### Objectives
**a.** Using the forum thread about a site's falling search traffic, decide whether each statement agrees with it: (i) each page on the poster's site is reachable at only one static URL; (ii) on the category pages, the anchor text for each individual page was "next" or "prev"; (iii) Panda 1 caused only a minor drop. Answer yes or no for each, quoting the words of the thread that decide it.
**b.** In the forum thread about a site's falling search traffic, what Google search is suggested for checking whether pages are indexed more than once?
**c.** Write a continuation of the forum thread about a site's falling search traffic, starting after its last post.

### Text extract
§

As for canonical, what I meant was whether your pages can only be indexed one way by google. I know some sites that use tags for navigation or have pages that show up in multiple categories, so a single page could show up as:
so I would do a site:mydomain.com in google and see whether the individual pages are indexed multiple times with different URLs.
(I know, this is kind of basic, but maybe it will help?)
Were there specific dates when traffic declined sharply? Or was it just a gradual decline over time?
If you saw sharp declines in traffic or in your number of impressions, then note down the days of the sharp declines.
I am sorry to hear that the UGC was too hard to maintain. But you can probably guess by the number of moderators that WebmasterWorld uses here that it takes a lot of time to really keep a UGC site up to snuff.
Each of my pages can only be accessed at a single static url. On the category pages the anchor text for each individual page was the "topic of that page" each of those pages was linked from 2 other pages in that category, on those pages the anchor text was either "next" or "prev".
|Were there specific dates when traffic declined sharply? Or was it just a gradual decline over time? |
Panda 1 was a biggie, but there were a few other noticeable drops for which I'd have to dig up more accurate dates.

§

### Provided information
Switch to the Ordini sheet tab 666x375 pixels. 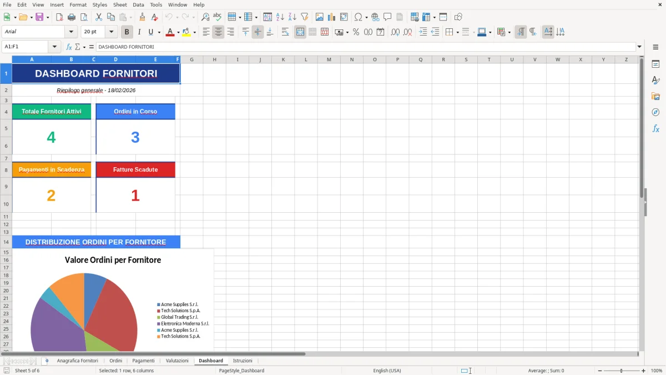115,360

§

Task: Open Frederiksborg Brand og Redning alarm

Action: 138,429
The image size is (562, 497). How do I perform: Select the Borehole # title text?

§

### Answers provided
**a.**
(i) Yes: "Each of my pages can only be accessed at a single static url."
(ii) No: "On the category pages the anchor text for each individual page was the "topic of that page""
(iii) No: "Panda 1 was a biggie"

**b.** A site:mydomain.com search, to see whether individual pages are indexed multiple times with different URLs.

**c.**
Some of the decline was related to other G updates, some of which I was more or less OK with.
ie: For years I got a lot of page views from folks looking to make big ticket widget purchases. That led to a LOT of widget sellers asking for a link, if they and their sites looked legit, I posted a link on one of those now deleted links pages, NEVER asking for a link back. But since mine was an info site where I sell nothing, it seems reasonable to me that G should rank widget sales sites above mine for those queries. I lost a lot of that traffic, but it was probably a better user experience for the visitor.
Well after download a list of links from yet another source I see that no two sources list all the same links. I guess that's to be expected.
Merging the lists is interesting.